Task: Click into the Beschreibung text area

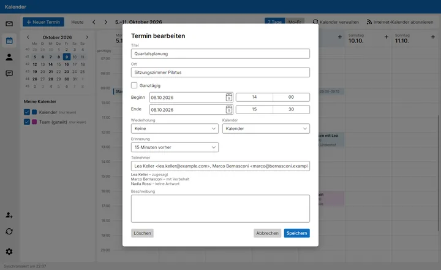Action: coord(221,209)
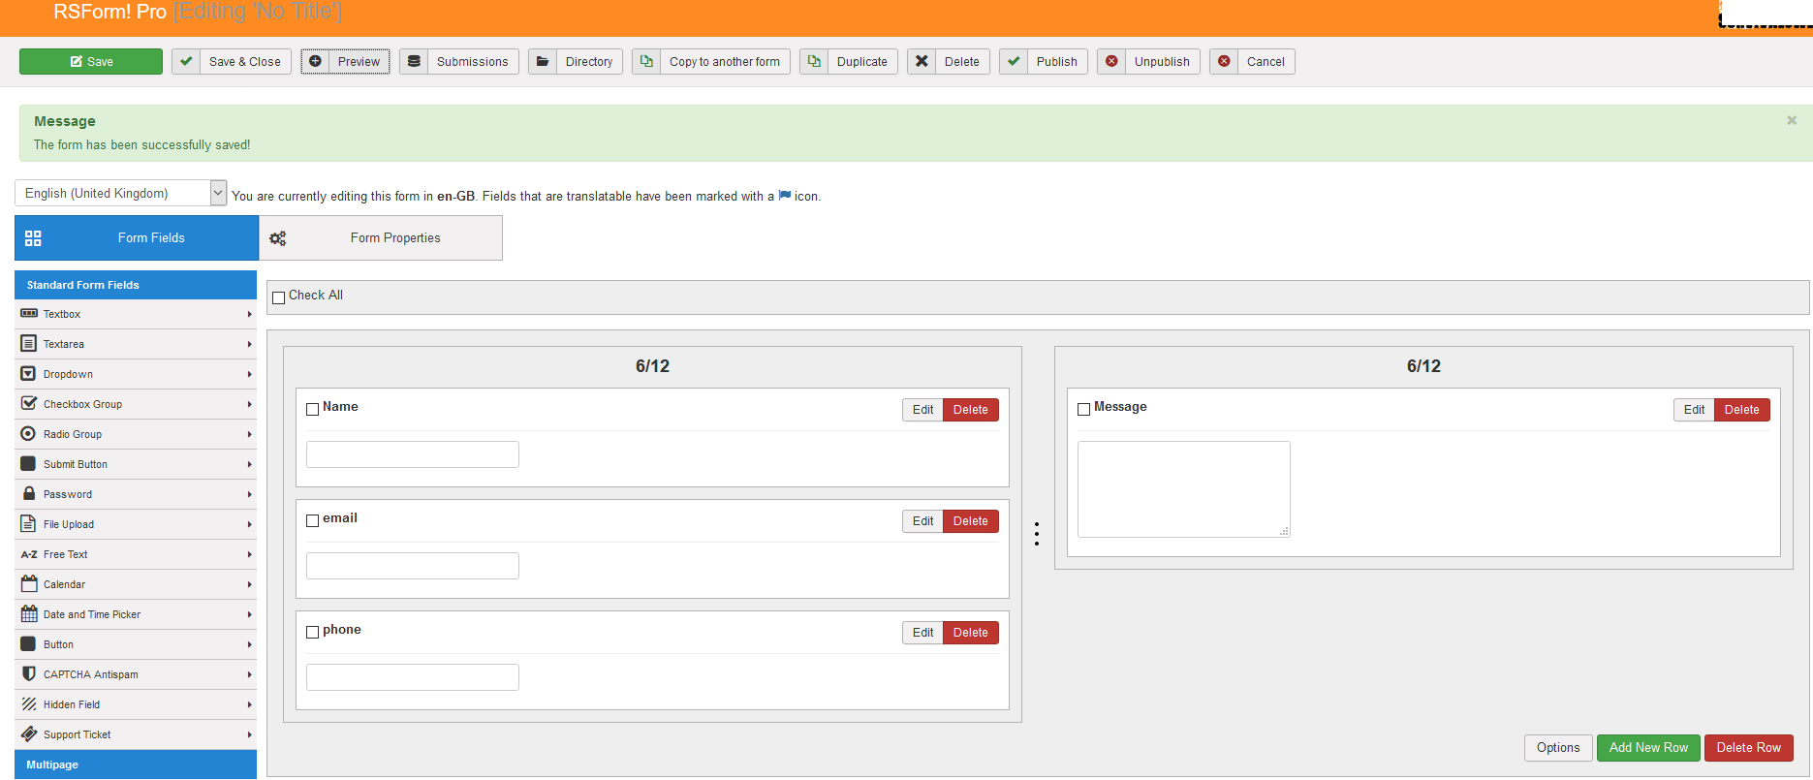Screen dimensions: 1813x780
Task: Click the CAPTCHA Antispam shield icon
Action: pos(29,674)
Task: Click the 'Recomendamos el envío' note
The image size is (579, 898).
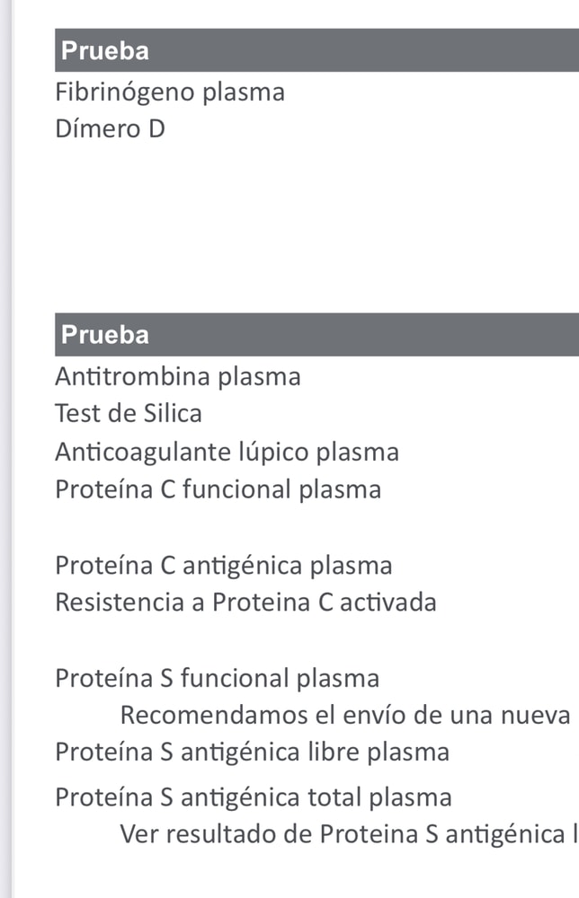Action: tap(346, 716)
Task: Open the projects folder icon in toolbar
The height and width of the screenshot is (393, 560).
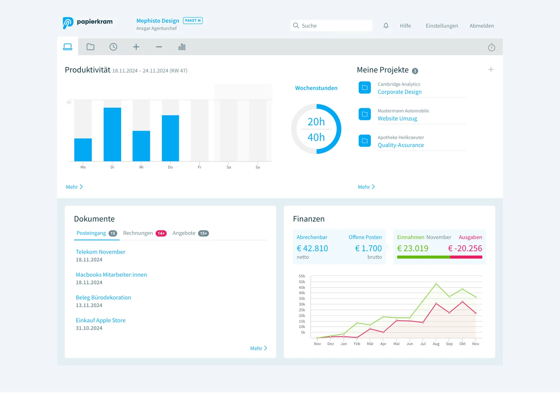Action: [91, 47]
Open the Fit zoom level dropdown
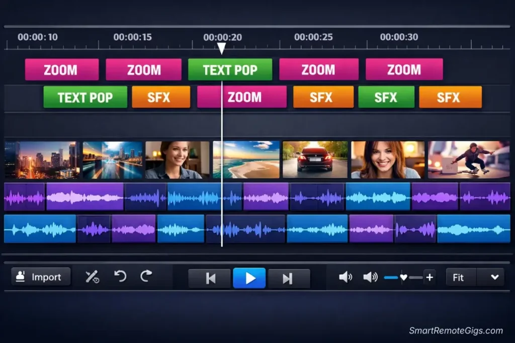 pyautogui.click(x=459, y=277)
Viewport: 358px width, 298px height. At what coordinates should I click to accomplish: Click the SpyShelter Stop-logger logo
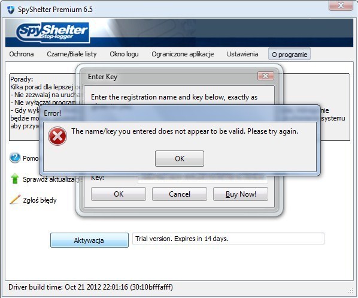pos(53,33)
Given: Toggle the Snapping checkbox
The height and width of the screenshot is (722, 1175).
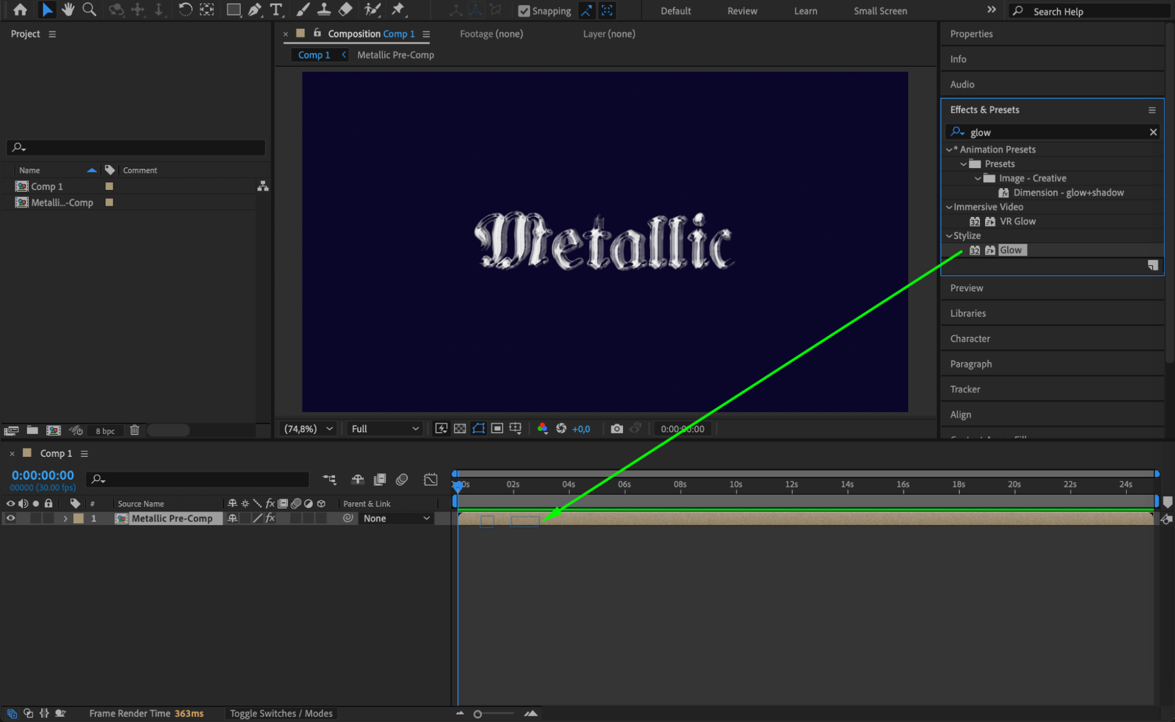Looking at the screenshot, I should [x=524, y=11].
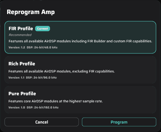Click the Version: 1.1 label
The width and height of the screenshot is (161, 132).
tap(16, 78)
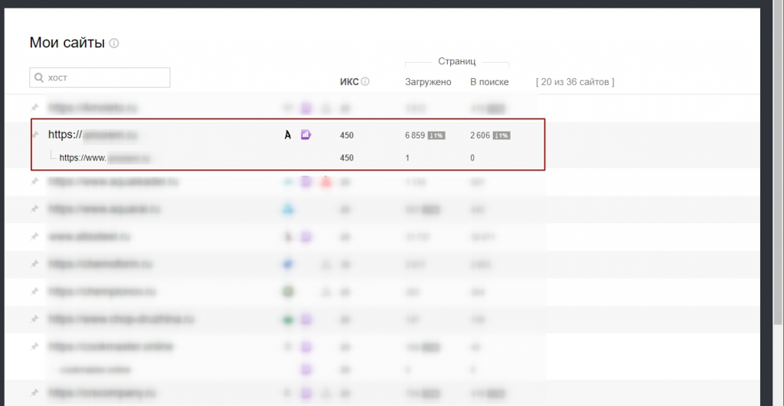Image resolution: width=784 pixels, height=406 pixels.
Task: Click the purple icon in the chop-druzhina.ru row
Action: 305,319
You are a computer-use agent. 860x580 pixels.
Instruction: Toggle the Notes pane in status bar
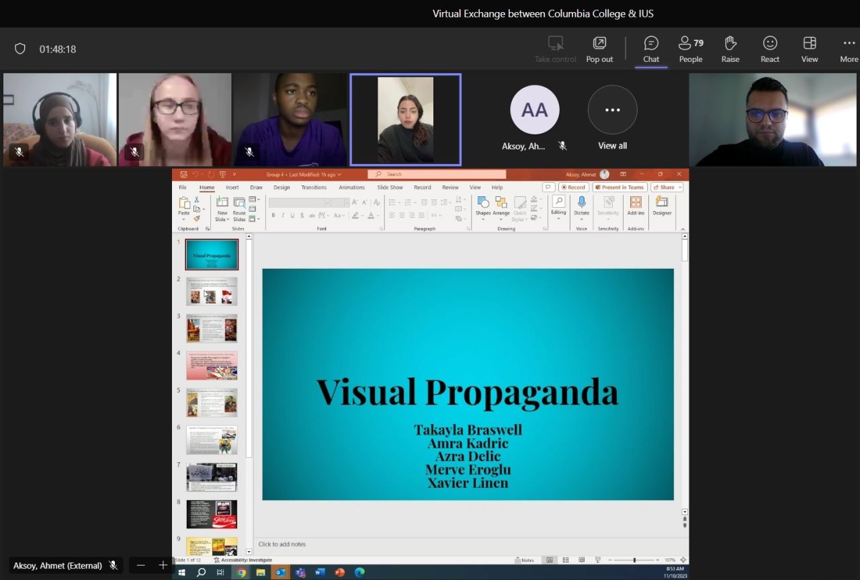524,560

· · · · ·

Rewrite the rows from the beginning through the line containing "Action: tap(346, 716)", inclusive, with "text area" swapped for "input field" and nothing else altered. Leave the pictures out.

Expected answer:
Task: Click into the Beschreibung input field

Action: coord(221,209)
Screen dimensions: 1813x780
Task: Click the CAPTCHA Antispam shield icon
Action: pos(29,674)
Task: Click the 'Recomendamos el envío' note
The image size is (579, 898).
Action: tap(346, 716)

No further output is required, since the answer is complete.